Aim of the exercise: Write out everything in the material below from the line containing "Click the History icon in the Explorer ribbon" down to the line containing "tap(36, 41)", both lines included.

Dataset excerpt

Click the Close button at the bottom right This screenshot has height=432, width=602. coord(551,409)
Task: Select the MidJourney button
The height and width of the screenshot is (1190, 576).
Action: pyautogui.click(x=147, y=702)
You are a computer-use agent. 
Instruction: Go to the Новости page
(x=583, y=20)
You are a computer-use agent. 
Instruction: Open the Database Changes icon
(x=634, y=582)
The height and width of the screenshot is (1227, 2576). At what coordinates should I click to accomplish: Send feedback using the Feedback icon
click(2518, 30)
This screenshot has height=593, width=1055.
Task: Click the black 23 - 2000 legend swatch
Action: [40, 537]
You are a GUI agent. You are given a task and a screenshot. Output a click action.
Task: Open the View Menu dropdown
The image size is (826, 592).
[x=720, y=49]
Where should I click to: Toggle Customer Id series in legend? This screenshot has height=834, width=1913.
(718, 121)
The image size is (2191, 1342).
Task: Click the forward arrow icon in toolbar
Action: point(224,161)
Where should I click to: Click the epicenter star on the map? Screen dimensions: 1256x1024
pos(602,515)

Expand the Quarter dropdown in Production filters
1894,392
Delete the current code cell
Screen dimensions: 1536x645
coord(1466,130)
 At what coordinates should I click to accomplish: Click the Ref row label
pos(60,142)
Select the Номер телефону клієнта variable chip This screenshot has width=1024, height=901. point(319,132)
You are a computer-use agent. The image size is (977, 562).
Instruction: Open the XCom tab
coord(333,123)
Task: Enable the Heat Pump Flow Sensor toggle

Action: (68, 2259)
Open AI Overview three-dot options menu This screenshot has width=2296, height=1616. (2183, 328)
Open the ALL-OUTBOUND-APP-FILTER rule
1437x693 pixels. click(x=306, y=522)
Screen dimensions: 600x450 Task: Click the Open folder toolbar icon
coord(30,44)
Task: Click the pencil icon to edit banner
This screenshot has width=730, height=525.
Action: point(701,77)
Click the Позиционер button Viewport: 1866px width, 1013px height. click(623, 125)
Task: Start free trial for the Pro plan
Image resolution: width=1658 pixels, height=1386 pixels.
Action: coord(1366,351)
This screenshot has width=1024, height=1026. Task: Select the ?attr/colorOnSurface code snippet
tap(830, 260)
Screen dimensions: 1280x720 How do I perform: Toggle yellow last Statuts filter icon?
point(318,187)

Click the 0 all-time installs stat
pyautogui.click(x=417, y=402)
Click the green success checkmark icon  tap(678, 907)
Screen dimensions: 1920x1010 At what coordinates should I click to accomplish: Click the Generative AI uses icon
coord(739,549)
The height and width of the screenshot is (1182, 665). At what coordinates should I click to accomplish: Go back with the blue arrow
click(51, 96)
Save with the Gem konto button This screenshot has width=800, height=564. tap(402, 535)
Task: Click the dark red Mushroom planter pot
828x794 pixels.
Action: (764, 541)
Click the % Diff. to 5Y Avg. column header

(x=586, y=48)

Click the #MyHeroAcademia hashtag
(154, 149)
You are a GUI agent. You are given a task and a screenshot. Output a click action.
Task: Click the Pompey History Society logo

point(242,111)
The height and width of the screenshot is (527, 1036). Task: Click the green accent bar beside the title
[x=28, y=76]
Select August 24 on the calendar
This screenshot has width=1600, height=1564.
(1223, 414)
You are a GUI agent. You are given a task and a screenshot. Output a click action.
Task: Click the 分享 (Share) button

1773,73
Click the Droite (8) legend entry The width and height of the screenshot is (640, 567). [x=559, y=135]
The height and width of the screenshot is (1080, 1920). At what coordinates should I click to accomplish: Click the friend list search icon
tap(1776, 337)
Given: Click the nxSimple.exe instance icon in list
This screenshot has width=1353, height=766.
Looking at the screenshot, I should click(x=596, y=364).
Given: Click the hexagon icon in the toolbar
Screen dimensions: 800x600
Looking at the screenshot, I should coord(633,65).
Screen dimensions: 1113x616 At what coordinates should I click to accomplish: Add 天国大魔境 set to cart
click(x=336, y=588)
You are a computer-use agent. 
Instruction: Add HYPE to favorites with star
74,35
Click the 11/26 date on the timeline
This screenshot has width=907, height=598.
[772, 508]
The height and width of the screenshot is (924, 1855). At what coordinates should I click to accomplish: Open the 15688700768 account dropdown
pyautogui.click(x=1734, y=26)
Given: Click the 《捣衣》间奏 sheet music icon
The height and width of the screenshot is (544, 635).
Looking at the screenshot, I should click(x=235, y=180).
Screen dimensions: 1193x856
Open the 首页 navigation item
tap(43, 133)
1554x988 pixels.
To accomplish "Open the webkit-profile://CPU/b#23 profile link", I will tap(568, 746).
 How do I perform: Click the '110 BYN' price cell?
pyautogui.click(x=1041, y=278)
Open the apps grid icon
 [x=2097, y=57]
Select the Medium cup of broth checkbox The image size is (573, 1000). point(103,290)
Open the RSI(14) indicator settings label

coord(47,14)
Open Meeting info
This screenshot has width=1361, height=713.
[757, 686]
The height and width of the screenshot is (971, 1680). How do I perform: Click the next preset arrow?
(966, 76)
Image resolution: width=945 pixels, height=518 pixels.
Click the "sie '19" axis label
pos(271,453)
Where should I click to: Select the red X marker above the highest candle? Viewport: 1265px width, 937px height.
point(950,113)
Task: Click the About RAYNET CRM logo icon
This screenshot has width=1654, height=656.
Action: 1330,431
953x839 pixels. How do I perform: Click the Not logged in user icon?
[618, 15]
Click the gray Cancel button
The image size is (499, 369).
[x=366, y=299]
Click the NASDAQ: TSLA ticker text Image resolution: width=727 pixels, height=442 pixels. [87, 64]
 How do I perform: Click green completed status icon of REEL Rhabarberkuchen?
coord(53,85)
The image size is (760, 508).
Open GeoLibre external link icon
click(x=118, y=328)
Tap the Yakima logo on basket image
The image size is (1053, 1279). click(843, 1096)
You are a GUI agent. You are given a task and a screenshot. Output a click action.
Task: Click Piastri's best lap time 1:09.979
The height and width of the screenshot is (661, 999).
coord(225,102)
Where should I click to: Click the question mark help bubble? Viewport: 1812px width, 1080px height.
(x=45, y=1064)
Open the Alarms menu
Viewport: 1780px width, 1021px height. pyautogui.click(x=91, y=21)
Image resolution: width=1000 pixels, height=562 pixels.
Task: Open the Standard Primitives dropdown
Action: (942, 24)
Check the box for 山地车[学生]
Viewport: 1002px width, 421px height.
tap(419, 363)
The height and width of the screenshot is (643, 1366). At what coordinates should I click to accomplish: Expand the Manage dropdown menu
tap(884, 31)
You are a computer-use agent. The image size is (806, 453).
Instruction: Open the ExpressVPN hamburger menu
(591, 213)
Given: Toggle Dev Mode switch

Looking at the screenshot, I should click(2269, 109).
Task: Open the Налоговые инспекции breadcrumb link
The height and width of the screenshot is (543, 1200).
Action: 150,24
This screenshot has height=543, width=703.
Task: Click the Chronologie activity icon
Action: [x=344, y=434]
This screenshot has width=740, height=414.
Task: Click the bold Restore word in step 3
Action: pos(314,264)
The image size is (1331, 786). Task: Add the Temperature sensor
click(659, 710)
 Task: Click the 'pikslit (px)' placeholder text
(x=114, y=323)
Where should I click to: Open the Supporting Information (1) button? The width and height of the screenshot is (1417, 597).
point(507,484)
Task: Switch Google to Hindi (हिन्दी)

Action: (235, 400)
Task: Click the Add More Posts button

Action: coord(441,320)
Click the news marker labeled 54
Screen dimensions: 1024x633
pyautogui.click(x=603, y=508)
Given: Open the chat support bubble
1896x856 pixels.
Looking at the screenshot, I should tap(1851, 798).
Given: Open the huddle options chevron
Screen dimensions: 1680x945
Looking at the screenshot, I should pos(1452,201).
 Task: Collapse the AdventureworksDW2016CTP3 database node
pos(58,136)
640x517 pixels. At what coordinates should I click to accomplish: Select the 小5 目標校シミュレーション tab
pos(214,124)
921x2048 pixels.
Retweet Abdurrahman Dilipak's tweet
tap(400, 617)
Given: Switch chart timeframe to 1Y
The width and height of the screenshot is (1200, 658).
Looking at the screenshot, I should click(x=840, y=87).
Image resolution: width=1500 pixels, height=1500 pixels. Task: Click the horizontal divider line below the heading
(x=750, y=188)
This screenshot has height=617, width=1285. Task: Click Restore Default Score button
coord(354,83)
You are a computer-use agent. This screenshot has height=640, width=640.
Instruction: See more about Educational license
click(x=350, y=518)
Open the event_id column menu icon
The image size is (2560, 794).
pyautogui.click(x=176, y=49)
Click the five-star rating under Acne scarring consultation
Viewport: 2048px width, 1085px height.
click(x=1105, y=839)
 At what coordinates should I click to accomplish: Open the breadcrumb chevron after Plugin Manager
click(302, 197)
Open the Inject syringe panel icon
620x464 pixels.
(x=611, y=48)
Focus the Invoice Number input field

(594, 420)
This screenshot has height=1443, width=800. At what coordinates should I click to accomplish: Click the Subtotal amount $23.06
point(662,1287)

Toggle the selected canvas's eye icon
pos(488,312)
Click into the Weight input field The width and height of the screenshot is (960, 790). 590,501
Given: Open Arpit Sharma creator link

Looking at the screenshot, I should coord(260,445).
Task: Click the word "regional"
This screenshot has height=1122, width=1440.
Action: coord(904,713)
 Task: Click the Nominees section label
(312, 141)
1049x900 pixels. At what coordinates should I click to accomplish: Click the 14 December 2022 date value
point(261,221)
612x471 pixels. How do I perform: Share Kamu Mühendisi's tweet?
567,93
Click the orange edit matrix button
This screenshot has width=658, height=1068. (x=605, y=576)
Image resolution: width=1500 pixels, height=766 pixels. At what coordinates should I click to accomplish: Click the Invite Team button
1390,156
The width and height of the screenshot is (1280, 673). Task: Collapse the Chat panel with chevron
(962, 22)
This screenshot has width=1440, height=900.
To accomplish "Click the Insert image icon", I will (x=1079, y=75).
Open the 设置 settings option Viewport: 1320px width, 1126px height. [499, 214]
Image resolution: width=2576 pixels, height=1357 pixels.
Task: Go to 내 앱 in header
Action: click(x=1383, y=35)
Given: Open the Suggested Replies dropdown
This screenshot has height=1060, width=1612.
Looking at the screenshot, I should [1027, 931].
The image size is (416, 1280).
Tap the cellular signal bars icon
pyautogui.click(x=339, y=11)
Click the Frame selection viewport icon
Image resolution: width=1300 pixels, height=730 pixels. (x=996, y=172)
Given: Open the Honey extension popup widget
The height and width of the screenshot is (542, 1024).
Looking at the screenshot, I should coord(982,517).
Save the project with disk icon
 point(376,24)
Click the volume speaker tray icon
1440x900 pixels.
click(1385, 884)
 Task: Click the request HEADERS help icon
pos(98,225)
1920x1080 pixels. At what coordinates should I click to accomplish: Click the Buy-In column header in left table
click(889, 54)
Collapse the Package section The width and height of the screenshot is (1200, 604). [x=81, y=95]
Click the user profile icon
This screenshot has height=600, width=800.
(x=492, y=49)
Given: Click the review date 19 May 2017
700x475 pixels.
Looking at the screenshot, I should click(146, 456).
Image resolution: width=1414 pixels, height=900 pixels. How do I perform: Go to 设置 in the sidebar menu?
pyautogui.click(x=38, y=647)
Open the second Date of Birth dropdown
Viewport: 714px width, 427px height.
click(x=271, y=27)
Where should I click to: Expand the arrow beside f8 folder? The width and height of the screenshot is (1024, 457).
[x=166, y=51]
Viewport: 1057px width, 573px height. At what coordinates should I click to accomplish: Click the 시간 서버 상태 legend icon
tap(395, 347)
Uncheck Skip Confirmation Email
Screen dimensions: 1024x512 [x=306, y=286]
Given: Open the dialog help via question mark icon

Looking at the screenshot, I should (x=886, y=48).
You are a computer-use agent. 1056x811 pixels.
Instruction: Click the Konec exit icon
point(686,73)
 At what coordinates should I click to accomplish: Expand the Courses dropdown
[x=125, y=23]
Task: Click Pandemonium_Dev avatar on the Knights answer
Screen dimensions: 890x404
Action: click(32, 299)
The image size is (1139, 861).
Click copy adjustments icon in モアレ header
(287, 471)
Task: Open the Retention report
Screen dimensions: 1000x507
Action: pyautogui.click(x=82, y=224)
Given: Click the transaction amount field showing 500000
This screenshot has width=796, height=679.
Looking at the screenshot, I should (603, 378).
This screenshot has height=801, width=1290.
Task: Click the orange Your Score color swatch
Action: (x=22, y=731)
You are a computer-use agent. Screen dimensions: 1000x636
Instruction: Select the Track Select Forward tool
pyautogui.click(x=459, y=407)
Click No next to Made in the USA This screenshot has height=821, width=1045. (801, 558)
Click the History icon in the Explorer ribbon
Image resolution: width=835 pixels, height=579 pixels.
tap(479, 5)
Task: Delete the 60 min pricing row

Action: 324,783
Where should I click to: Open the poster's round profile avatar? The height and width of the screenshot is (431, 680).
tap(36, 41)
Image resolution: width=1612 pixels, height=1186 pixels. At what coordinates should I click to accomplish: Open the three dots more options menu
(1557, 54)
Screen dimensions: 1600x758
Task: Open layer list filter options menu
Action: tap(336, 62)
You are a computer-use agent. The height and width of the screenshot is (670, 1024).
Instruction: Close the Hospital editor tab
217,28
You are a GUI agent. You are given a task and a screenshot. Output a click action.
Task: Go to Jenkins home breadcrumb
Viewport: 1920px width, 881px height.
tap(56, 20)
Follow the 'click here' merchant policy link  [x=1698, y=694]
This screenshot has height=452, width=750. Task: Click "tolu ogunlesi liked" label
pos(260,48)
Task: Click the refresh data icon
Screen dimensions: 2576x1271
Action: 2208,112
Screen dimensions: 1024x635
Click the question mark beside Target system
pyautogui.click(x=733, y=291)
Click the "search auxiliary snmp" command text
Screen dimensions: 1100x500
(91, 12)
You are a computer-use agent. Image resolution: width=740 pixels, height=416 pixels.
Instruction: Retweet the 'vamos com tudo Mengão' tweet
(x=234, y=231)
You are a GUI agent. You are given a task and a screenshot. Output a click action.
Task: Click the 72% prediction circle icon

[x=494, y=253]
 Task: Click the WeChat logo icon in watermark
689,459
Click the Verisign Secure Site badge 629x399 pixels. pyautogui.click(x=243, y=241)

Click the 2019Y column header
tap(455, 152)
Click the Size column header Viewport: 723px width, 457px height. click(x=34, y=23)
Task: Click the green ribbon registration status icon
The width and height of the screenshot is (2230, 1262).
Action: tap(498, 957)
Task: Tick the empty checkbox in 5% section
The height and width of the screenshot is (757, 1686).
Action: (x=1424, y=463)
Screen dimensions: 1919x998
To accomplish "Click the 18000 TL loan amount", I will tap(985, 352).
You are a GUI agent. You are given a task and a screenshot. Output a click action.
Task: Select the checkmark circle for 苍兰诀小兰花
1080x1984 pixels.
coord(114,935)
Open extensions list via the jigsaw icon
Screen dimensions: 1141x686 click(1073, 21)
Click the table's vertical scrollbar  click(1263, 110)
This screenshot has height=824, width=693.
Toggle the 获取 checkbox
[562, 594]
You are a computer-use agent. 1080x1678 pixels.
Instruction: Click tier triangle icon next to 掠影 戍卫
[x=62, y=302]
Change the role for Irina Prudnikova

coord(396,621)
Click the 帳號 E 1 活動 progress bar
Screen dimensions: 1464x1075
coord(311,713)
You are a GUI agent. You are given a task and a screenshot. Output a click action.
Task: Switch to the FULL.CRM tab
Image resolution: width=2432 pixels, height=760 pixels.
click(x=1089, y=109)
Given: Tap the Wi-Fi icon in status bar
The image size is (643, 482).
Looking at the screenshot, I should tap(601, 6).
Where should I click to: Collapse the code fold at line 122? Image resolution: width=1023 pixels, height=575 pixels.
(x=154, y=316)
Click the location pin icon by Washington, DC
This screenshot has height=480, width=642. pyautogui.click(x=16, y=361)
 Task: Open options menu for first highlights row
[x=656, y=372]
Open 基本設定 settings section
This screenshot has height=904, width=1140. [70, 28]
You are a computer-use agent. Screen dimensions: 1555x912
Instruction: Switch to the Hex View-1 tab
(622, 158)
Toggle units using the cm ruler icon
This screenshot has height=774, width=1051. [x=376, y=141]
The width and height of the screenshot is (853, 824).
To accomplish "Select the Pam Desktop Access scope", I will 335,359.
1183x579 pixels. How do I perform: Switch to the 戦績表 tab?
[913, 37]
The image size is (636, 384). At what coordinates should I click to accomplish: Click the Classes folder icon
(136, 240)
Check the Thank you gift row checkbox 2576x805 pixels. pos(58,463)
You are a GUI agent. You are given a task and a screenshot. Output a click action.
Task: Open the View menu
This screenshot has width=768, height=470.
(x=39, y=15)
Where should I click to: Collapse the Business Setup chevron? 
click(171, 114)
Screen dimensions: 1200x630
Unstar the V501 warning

Correct output:
Click the History icon in the Explorer ribbon
Image resolution: width=835 pixels, height=579 pixels.
tap(479, 5)
Task: Delete the 60 min pricing row

Action: 324,783
Where should I click to: Open the poster's round profile avatar? The height and width of the screenshot is (431, 680).
tap(36, 41)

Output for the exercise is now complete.